For one examination of this phenomena, I’d strongly recommend a book called The Rise of Islam and the Bengal Frontier, 1204-1760 by Richard M. Eaton ( 1993, University of California Press ).
In the case of east Bengal ( modern day Bangladesh ), his analysis appears to show that what you had in this distant border province, far from the center of the authority of the centralized Muslim states based at Delhi, was an area on the border of civilization, sparsely populated and incompletely penetrated by organized, formal brands of Hinduism. Attempts to convert the locals to Islam were actually discouraged by Mughal authorities for various reasons. Nonetheless, eastern Bengal was exposed to Islam and a process similar to ( but more complete than ) the syncretism described by UncleBeer took place - as Eaton describes it, in 3 phases:
a) Inclusion - “…the process by which Islamic superhuman agencies became accepted in local Bengali cosmologies alongside local divinities already embedded within.”

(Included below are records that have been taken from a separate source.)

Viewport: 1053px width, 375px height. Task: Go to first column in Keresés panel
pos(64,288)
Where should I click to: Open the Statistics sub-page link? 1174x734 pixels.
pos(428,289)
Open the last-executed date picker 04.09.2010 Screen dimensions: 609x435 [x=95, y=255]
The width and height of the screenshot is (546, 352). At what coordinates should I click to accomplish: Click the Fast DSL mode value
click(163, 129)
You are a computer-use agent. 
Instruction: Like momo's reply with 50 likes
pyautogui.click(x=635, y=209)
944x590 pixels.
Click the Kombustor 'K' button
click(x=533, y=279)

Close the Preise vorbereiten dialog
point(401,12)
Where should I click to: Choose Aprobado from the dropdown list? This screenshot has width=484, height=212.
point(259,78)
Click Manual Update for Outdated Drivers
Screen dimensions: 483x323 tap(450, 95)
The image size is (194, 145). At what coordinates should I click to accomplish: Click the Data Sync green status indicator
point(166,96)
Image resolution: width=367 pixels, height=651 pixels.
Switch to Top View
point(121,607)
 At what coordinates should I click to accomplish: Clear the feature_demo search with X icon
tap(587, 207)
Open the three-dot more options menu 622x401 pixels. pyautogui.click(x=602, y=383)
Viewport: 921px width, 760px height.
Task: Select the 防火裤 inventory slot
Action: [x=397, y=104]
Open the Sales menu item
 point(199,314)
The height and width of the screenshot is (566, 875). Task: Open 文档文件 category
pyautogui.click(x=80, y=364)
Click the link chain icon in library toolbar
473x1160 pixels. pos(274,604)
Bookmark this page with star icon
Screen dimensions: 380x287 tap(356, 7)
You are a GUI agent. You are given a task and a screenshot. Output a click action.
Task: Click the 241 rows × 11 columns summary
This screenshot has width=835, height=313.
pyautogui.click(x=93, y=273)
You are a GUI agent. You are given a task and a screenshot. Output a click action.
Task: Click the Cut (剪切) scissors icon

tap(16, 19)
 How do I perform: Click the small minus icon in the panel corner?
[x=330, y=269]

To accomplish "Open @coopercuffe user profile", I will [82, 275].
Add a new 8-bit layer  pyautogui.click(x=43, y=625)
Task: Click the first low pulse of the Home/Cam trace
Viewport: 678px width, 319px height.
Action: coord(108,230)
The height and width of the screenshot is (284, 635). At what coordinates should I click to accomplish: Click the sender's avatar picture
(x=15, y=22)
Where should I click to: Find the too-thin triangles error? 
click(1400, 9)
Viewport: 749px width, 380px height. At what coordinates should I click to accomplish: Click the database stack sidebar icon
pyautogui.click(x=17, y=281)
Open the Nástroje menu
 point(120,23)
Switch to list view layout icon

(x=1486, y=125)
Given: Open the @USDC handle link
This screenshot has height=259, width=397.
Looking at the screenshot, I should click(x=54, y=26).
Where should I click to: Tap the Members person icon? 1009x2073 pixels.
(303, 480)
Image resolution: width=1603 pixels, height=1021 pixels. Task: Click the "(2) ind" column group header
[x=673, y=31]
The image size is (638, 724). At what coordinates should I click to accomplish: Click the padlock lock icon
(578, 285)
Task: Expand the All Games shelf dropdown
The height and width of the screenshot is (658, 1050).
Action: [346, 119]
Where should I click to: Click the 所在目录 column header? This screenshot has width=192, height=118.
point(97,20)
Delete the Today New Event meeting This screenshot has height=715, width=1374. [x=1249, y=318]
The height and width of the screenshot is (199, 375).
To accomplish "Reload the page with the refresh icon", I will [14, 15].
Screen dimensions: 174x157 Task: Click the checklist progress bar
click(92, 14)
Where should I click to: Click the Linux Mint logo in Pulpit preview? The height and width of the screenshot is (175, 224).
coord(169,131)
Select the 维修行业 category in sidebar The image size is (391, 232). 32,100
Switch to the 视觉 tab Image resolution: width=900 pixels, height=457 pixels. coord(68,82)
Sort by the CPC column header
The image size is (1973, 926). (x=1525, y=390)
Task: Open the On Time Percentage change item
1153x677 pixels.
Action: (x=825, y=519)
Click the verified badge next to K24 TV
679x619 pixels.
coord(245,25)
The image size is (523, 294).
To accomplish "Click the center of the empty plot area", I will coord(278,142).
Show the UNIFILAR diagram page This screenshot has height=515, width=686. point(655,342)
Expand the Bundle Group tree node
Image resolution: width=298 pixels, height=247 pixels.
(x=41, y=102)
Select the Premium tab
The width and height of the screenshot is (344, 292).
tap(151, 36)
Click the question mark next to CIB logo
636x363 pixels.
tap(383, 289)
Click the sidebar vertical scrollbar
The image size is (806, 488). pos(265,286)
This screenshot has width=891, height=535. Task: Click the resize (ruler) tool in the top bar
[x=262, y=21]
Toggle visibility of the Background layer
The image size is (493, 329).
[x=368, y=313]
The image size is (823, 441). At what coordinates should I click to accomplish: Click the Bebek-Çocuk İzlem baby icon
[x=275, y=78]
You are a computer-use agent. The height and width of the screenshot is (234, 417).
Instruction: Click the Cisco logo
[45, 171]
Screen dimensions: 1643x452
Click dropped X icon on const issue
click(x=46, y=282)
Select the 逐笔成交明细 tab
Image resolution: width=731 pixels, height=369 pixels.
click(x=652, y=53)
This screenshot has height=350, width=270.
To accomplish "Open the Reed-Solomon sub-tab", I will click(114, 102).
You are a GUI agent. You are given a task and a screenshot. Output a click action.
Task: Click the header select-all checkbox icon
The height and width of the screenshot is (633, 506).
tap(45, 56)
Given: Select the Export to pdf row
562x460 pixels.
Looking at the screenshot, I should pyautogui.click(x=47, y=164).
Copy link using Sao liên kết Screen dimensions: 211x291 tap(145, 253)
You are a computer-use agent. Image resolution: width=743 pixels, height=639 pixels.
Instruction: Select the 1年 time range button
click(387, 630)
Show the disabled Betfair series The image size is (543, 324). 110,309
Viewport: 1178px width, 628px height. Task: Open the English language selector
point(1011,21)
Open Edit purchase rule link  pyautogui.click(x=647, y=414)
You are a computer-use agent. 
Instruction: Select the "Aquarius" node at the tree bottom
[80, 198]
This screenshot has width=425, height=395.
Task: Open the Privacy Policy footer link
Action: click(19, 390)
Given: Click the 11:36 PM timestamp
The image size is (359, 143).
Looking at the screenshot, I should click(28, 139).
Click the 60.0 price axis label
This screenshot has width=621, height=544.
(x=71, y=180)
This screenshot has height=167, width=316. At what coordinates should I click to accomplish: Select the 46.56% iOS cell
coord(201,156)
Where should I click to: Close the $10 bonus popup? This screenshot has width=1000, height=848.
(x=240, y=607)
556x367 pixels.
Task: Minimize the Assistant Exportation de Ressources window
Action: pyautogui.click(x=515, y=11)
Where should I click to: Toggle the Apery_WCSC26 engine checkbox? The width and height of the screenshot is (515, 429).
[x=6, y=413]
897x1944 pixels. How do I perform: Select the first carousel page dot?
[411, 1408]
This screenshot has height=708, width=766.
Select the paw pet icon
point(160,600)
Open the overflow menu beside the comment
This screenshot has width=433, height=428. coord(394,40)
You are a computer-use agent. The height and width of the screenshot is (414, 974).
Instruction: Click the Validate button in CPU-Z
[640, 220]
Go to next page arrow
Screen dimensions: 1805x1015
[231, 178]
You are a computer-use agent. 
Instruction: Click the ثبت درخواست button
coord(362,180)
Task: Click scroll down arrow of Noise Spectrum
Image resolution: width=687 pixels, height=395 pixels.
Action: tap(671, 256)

b) Identification - “…the process by which Islamic superhuman agencies ceased merely to coexist alongside Bengali agencies, but actually merged with them, as when the Arabic name Allah was used interchangeably with the Sanskrit Nrinjan.”
c) Displacement - “…the process by which names of Islamic superhuman agencies replaced those of other divinities in local cosmologies.”
At any rate for reasons to complex to go into more fully ( read the book
), Islam gradually became the entrenched folk religion of local woodcutters, farmers, etc. in eastern Bengal. Meanwhile Bengali hydrology underwent a major change beginning at least as early the 15th century, but greatly accelerating in the late 16th, where the Ganges shifted eastward, linking to the Padma system and profoundly altering access to the central portions of the Indian state in north India. The result was a slight decline in western Bengal, but an explosion in the no longer isolated and marginal east. The population boomed as land was cleared for agricultural expansion to connect to the now accessible markets to the west. In one smallish period, 1595-1659, revenue from northwestern Bengal declined by 13%, while revenue from the northeast jumped 97% and revenue from the southeast climbed even higher, up 117%.
This trend continued into the 18th century and was responsible for the phenomenal population growth of an area that had already accepted Islam, hence this seemingly somewhat anomalous large chunk of Muslim population sitting out there by itself, surrounded by mostly non-Muslim areas ( Arakan excepted ).